_Passage provided_
[START]

Grootfontein Agricultural Development Institute

Private Bag X 529, MIDDELBURG 5900

 


Introduction

A benchmark for the estimation of the grazing capacities for different sites in the Nama-Karoo is described. The Nama-Karoo is one of seven biomes into which the 70 Veld Types (Acocks 1988) describing the vegetation of South Africa can be grouped (Hoffman 1966; Rutherford & Westfall 1986). This benchmark consists of rotationally grazed plains which is in a relatively stable condition, with a good species composition. The site is situated on the Boesmanskop portion of Grootfontein Agricultural Development Institute’s experimental farm, in the Middelburg District. Veld condition indices are proposed to be used in conjunction with botanical veld condition surveys of different sites, together with the different sets of index values ascribed to the plant species which are available at the moment. With the method of computation of the veld condition index, it is possible to estimate reasonably accurately the current grazing capacity applicable to the surveyed sample site, although it is still necessary to treat this circumspectly.

 

Background

During the late 1970's and early 1980's there was a tremendous countrywide interest in describing methods by which current grazing capacities for different sites in the veld could be estimated. The methods that were described in the Karoo Region (Vorster 1982), the Free State Region (Fourie & Visagie 1985)and in the Natal Region (Tainton, Foran & Booysen 1978; Tainton, Edwards & Mentis 1980) were largely based on succession theory as described by Dyksterhuis (1949). The benchmark concept was adopted by all the Agricultural Development Regions to serve as a basis with which different veld sample sites could be compared and, the relative health of the veld described, as seen from the animal grazing standpoint. Although there were marked similarities in the approaches followed by the different regions, the Karoo Region deviated slightly from the other regions in the proposed surveying methods and in the method of comparing different sites to the benchmark.

[END]

_Requirement 1_
List every source cited in parentheses in the text on grazing capacity in the Nama-Karoo, giving the authors and year as shown.
_Requirement 2_
From the records, quote the lines beginning with the one containing "The width and height of the screenshot is (1366, 864)." and continuing through the one containing "pos(173,267)".
The text and the records have no connection to each other.

_Supplied records_
[START]

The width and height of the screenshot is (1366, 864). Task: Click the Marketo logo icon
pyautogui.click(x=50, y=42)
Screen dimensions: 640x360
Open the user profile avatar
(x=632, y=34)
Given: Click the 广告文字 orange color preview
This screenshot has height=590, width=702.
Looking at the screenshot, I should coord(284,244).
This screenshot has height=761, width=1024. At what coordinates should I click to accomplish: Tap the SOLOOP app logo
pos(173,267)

[END]
[START]

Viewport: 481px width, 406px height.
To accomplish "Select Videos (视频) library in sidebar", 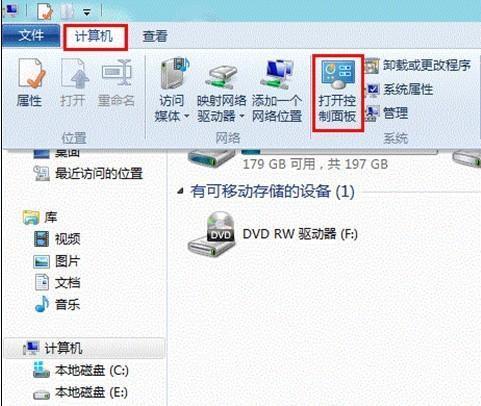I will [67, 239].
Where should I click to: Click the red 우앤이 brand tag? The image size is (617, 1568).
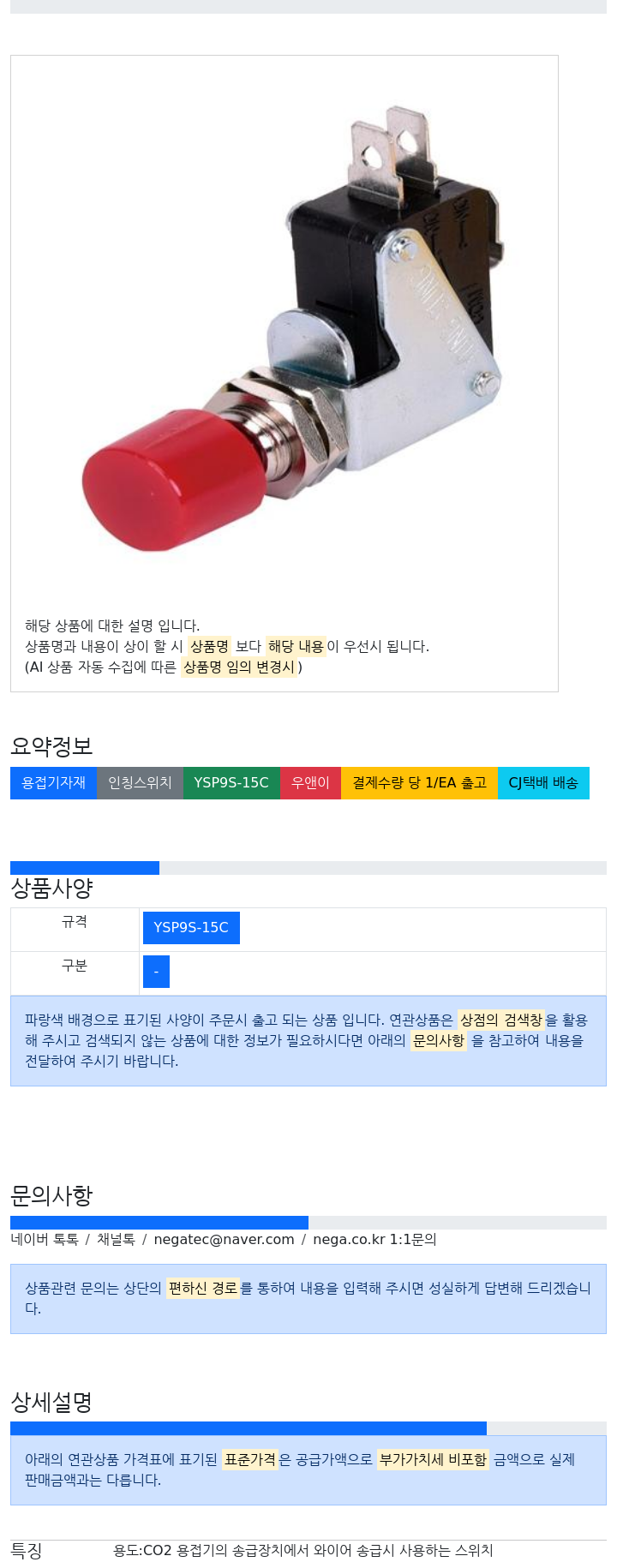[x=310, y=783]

[END]
[START]

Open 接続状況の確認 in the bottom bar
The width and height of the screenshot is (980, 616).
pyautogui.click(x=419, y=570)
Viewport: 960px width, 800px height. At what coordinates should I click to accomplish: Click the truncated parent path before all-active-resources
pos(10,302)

[END]

_Full answer 1_
- Acocks 1988
- Hoffman 1966
- Rutherford & Westfall 1986
- Vorster 1982
- Fourie & Visagie 1985
- Tainton, Foran & Booysen 1978
- Tainton, Edwards & Mentis 1980
- Dyksterhuis (1949)

_Full answer 2_
The width and height of the screenshot is (1366, 864). Task: Click the Marketo logo icon
pyautogui.click(x=50, y=42)
Screen dimensions: 640x360
Open the user profile avatar
(x=632, y=34)
Given: Click the 广告文字 orange color preview
This screenshot has height=590, width=702.
Looking at the screenshot, I should coord(284,244).
This screenshot has height=761, width=1024. At what coordinates should I click to accomplish: Tap the SOLOOP app logo
pos(173,267)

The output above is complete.